Given text:
** Start **

This week, I want to take a break from my Rust series and focus on a different subject. I've already written about my blogging stack in detail.

However, I didn't touch on one facet and that facet is how I generate the static pages from Jekyll. As I describe in the blog post, I've included quite a couple of customizations. Some of them require external dependencies, such as:

  • A JRE for PlantUML diagrams generation
  • The graphviz package for the same reason
  • etc.

All in all, it means that I require a fully configured system. I solved this problem by using containerization, namely Docker. Within the Dockerfile, I'm able to install all required dependencies. Then, in my GitLab build file, I can reference this image and benefit from all its capabilities.

image: registry.gitlab.com/nfrankel/nfrankel.gitlab.io:latest

# ...

Updating, the hard way

Jekyll is built on top of Ruby. Shared libraries in Ruby are known as gems. I'm using a few of them, along with the Jekyll gem itself. As a long-time Maven user, I searched for the equivalent dependency management utility in the Ruby world and stumbled upon https://bundler.io/[Bundler]:

Bundler provides a consistent environment for Ruby projects by tracking and installing the exact gems and versions needed.

Bundler rests on a Gemfile file. It's similar to npm's package.json. When you execute bundle install, it creates a Gemfile.lock with the latest gems' version; with bundle update, it updates them.

So far, this is how my update process looked like:

  1. Update the gems to their latest version
  2. Build the Docker image on my laptop
  3. Upload the image to my project's GitLab registry
  4. Commit the change to the lock file
  5. Push
  6. In turn, that triggers the build on GitLab and deploys my site on GitLab Pages.

It has several drawbacks:

  • It requires Docker on my laptop. Granted, I have it already, but not everybody is happy with that
  • The build takes time, as well as CPU time
  • The image takes up storage. I can clean it up, but it's an additional waste of my time.
  • It clogs my network. As my upload speed is very limited, I cannot do anything that involves the Internet when I'm uploading.

** End **

Stored data:
** Start **

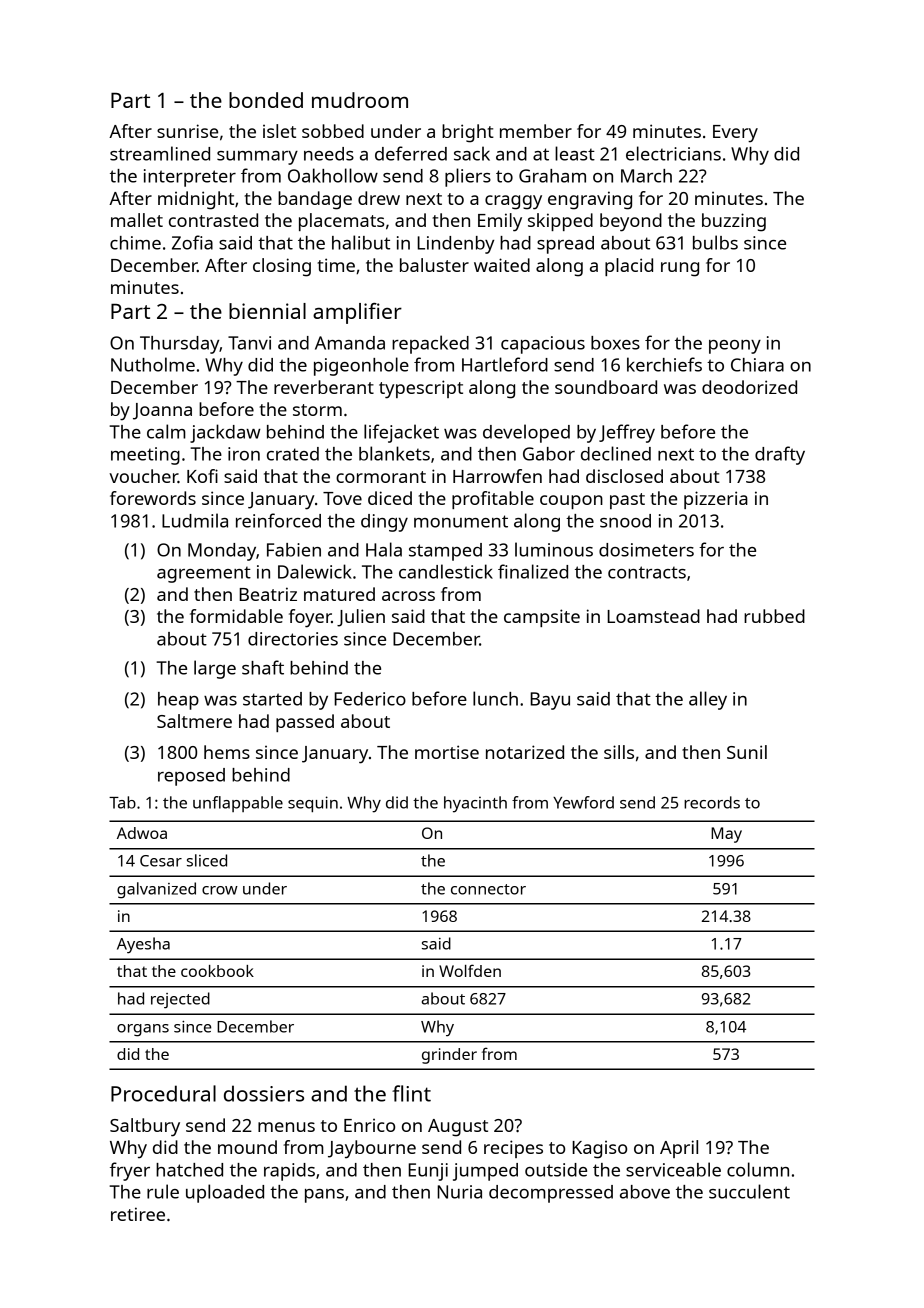 This screenshot has width=924, height=1308. Describe the element at coordinates (360, 100) in the screenshot. I see `mudroom` at that location.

** End **

Problem set:
**A)** Using the Jekyll post, state whether each statement agrees with it: (i) Running bundle install produces a Gemfile.lock file. (ii) In the earlier update process, the Docker image was built on GitLab. (iii) The author has a fast upload connection. Answer yes or no for each, quoting the deciding words.
**B)** Rewrite the paragraph of the Jekyll post that begins "All in all, it means" as a short bulleted list that keeps its main facts.
The data above comes from a separate source.

Response list:
**A)**
(i) Yes: "When you execute bundle install, it creates a Gemfile.lock with the latest gems' version"
(ii) No: "Build the Docker image on my laptop"
(iii) No: "As my upload speed is very limited"

**B)**
- The setup requires a fully configured system.
- Containerization with Docker solves this.
- The Dockerfile installs all required dependencies.
- The GitLab build file references the image and uses all its capabilities.